Coca-Cola Mexico Spending $34M to Increase Recycling
Coca-Cola Mexico Spending $34M to Increase Recycling
Coca-Cola Co. and half a dozen of its Mexican bottlers are investing $34 million to double the capacity of the recycling facility in Toluca, 40 miles west of Mexico City.
In a news release, Coca-Cola Mexico said the expansion will enable the plant to recycle 120 million pounds of PET per year, making it tone of the largest recycling facilities in Latin America. PET is the abbreviation of “polyethylene terephthalate,” which is the plastic material used for consumer packaging. Bottles made of PET are recycled to reuse the material out of which they are made to reduce the amount of waste going to landfills.

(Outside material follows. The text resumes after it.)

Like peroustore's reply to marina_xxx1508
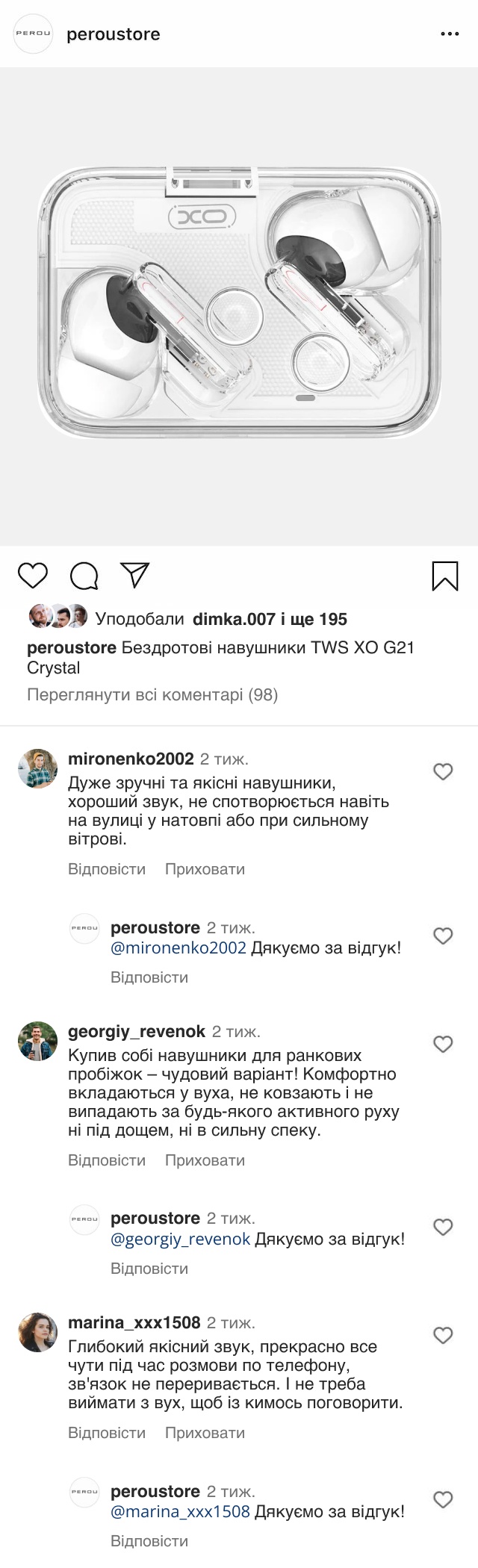This screenshot has height=1568, width=478. (444, 1499)
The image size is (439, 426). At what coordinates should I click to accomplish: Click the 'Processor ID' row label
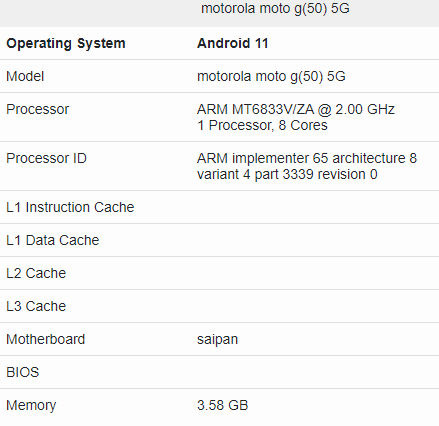46,158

When this facility first opened in 2009, the plant could reprocess about 64 million pounds of PET, roughly the equivalent of 1 billion bottles, a year and employed 70 workers. These upgrades will more than double the production and facility employment will increase dramatically.
According to PetStar Chairman Miguel Ángel Rabago, speaking at a foundation stone-laying ceremony, the expansion will help create 500 direct and 6,000 indirect jobs.
At the same event, Brian Smith, president of Coca-Cola Mexico, described PetStar as “a vital part” of the Atlanta beverages giant’s sustainable initiatives in Mexico in the area of sustainable packaging - “one of the pillars of our global platform”
The expansion, he said, “will make PetStar the largest food-grade PET recycling project in Latin America. By integrating [operations], from the collection of bottles to the incorporation of new, recycled bottles for our beverage products, [it will be] one of the most relevant projects in the world.”